Task details: Repeat exactly the lines below that lie between the line with "Viewport: 1419px width, 840px" and the line with "The image size is (1232, 959).", counting both of those lines as part of the answer.

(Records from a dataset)
'''

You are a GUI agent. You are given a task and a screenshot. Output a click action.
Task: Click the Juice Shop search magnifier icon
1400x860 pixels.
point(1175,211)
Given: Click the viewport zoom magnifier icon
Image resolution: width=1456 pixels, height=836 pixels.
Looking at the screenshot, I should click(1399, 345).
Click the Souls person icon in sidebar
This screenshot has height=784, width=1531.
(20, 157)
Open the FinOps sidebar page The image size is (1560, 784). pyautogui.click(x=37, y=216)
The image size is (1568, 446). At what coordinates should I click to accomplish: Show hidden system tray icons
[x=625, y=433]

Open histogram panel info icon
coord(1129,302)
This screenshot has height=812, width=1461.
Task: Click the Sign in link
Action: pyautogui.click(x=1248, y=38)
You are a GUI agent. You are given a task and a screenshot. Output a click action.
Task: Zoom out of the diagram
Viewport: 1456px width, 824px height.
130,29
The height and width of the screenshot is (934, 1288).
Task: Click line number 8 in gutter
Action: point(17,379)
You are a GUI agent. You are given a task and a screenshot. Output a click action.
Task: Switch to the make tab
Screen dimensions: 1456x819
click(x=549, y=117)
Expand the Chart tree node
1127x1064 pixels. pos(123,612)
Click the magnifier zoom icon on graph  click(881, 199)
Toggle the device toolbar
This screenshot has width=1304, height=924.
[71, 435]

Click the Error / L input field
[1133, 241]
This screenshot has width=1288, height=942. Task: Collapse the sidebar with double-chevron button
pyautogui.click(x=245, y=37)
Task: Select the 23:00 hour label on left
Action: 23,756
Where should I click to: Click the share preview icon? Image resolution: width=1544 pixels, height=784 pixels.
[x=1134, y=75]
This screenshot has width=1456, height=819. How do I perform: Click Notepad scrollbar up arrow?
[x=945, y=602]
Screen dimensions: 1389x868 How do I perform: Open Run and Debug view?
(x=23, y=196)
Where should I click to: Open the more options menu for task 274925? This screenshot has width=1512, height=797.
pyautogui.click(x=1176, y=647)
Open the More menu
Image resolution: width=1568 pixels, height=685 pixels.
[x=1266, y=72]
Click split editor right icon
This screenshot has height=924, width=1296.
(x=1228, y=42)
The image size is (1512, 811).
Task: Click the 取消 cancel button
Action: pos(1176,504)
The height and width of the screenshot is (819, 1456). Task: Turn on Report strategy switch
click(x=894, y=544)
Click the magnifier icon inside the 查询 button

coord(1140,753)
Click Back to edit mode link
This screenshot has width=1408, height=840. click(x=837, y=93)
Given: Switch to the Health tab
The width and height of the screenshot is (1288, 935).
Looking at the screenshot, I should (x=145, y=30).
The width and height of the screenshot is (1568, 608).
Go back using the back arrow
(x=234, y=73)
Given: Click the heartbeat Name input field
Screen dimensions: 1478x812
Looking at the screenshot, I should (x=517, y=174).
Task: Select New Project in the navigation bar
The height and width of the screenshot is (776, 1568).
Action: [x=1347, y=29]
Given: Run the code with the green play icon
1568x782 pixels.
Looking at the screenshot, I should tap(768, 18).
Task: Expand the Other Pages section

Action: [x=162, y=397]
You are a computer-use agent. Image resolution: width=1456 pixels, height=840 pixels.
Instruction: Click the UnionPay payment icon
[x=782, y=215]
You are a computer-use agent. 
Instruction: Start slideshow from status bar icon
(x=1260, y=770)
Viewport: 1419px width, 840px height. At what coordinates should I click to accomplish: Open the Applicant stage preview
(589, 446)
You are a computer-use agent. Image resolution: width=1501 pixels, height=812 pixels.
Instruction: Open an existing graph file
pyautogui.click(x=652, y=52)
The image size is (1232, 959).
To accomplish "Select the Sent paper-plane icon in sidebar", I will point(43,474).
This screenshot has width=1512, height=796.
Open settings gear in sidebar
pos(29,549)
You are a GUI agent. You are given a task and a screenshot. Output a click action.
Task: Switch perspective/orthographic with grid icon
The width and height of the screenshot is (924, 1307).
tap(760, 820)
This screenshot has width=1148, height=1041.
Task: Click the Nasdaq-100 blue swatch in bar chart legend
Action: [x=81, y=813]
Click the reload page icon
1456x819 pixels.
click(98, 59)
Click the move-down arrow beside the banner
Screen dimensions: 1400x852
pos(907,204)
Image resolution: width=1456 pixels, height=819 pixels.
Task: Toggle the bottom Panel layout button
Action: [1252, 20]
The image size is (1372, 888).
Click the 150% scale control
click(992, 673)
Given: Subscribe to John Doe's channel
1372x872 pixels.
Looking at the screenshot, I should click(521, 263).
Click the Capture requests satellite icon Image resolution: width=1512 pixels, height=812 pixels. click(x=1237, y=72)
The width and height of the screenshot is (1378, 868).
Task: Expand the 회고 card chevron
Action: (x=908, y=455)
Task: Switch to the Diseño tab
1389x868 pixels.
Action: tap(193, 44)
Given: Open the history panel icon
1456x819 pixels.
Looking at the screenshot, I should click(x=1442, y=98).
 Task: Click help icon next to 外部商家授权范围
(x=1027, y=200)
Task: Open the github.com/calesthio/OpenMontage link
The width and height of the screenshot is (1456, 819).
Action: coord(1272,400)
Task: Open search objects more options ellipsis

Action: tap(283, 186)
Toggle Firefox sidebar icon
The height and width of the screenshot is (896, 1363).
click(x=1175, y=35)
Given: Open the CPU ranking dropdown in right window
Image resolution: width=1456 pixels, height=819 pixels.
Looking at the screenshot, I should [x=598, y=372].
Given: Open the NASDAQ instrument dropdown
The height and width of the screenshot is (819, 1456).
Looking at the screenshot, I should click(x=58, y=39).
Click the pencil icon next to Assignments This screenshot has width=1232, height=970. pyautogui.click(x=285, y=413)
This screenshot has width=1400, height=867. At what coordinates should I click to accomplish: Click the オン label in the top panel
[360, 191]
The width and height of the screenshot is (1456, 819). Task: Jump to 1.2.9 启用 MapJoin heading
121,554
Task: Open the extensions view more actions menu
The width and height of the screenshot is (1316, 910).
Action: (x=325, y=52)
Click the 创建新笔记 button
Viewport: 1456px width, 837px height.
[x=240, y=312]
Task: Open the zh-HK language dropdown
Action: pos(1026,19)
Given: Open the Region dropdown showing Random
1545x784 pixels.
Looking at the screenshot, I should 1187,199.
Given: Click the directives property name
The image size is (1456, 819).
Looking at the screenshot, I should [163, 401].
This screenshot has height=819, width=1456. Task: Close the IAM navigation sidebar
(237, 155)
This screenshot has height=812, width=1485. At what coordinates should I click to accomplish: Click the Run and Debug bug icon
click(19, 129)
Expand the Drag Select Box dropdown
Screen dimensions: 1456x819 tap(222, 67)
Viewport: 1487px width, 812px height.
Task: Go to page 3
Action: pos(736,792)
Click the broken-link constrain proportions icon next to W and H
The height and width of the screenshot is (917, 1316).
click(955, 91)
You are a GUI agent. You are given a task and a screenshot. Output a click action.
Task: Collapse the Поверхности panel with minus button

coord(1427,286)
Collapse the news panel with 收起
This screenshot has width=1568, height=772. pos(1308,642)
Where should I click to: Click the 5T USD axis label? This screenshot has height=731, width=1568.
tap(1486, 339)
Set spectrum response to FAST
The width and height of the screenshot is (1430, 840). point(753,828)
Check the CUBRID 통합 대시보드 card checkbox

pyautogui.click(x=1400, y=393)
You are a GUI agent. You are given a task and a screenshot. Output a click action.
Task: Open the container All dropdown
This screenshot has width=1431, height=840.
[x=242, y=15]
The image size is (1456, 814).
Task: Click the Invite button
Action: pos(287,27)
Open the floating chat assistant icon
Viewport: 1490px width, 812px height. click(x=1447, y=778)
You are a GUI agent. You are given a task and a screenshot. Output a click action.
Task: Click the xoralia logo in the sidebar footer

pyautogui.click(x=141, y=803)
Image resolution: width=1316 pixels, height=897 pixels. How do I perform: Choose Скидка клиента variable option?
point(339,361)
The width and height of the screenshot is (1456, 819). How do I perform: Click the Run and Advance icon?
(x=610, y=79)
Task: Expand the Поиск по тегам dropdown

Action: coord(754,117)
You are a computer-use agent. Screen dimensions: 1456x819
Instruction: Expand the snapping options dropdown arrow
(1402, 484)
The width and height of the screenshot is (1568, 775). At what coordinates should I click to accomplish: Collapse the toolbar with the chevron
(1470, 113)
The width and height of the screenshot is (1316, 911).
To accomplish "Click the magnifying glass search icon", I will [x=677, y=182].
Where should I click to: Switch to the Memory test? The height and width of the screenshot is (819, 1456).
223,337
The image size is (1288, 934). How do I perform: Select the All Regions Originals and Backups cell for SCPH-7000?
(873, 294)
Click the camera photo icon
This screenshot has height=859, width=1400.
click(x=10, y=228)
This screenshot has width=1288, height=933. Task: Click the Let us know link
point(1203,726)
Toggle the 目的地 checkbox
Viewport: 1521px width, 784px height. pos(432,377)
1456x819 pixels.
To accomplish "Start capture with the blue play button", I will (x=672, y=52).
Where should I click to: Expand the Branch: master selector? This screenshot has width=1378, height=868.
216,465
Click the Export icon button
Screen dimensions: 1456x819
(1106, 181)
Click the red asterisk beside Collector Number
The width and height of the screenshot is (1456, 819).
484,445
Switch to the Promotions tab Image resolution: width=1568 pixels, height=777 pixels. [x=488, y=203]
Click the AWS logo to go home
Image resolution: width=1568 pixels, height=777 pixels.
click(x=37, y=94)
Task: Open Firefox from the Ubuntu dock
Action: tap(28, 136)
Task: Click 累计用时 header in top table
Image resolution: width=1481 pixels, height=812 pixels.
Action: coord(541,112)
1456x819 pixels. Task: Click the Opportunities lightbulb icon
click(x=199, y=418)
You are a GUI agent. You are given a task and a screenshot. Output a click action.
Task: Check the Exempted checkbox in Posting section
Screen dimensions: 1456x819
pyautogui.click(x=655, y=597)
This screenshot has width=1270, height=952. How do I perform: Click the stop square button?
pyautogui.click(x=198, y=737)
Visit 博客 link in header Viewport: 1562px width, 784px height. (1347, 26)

'''

Expected output:
Viewport: 1419px width, 840px height. At what coordinates should I click to accomplish: Open the Applicant stage preview
(589, 446)
You are a computer-use agent. Image resolution: width=1501 pixels, height=812 pixels.
Instruction: Open an existing graph file
pyautogui.click(x=652, y=52)
The image size is (1232, 959).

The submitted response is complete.